Martinson asintió, sin lograr reprimir un bostezo.
—Está bien, me voy a casa —se rindió al fin—. ¿Por qué me haría yo policía?
Wallander guardó silencio y fue por otra taza de café, pese a que empezaba a notar molestias en el estómago. Recogió la chaqueta, que estaba hecha un rebujo en el suelo, y permaneció un instante de pie, preguntándose qué hacer. Si bien estaba demasiado cansado para pensar, sospechaba que ese mismo cansancio le impediría conciliar el sueño.

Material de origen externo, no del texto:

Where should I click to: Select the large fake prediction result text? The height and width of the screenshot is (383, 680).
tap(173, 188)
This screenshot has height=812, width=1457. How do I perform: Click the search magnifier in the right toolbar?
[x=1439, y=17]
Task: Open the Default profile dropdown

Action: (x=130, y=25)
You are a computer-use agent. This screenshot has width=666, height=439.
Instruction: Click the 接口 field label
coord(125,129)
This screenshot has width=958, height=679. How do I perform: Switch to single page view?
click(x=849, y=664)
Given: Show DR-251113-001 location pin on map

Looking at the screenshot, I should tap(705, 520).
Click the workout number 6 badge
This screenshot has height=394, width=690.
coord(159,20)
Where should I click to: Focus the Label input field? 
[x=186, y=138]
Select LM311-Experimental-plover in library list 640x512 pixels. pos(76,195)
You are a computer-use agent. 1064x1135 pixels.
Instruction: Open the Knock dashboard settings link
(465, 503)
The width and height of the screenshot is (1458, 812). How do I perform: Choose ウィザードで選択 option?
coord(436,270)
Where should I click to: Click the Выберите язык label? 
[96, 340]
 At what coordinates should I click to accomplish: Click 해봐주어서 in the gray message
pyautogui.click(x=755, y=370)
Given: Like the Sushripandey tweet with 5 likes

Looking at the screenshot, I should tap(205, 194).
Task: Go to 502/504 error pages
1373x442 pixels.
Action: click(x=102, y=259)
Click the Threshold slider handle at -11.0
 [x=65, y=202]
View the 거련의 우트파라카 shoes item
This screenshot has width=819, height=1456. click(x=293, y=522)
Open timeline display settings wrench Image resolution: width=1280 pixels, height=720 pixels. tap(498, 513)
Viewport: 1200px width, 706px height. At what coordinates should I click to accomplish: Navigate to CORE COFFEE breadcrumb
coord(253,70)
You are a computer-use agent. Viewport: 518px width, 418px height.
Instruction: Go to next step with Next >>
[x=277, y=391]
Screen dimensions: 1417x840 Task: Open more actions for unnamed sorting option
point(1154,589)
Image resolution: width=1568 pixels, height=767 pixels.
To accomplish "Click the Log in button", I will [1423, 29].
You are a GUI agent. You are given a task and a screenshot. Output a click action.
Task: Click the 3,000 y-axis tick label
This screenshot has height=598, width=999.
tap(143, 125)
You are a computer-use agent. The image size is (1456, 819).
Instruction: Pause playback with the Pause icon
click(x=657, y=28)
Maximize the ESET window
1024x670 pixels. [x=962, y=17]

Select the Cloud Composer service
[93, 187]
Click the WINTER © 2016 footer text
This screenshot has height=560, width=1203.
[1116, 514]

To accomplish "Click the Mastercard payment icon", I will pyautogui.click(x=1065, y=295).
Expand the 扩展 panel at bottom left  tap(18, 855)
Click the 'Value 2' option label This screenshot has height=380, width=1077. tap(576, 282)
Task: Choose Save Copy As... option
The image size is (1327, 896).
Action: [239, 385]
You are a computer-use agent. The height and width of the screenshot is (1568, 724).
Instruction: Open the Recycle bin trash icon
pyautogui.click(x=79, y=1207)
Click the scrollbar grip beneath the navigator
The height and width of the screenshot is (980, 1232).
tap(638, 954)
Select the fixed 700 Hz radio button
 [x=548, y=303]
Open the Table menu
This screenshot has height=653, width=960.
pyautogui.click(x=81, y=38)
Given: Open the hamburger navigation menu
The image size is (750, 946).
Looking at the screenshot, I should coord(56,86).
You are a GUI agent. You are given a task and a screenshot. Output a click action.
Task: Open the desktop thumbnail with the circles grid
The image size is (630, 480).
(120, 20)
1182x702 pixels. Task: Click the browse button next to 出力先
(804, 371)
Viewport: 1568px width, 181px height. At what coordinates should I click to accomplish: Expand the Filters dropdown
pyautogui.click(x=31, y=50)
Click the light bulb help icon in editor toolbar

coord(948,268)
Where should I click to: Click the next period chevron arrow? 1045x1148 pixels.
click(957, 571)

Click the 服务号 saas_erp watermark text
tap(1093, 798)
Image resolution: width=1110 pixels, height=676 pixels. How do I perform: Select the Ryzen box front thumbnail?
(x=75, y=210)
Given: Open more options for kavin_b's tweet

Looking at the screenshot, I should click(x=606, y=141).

Entonces descubrió que le habían dejado una nota junto al teléfono, en la que le comunicaban que debía llamar a Linda, y se sentó. Pensó que tal vez el restaurante donde trabajaba su hija estuviese aún abierto, pero se sentía tan agotado que decidió no llamar.
De entre un montón de papeles sobresalía una esquina de la fotografía de Louise. Al observarla de nuevo, volvió a experimentar la sensación de que había algo extraño en la imagen, pero tampoco en esta ocasión consiguió determinar qué podía ser. Sin apenas darse cuenta, se guardó distraído la fotografía en el bolsillo y apoyó los pies sobre la mesa.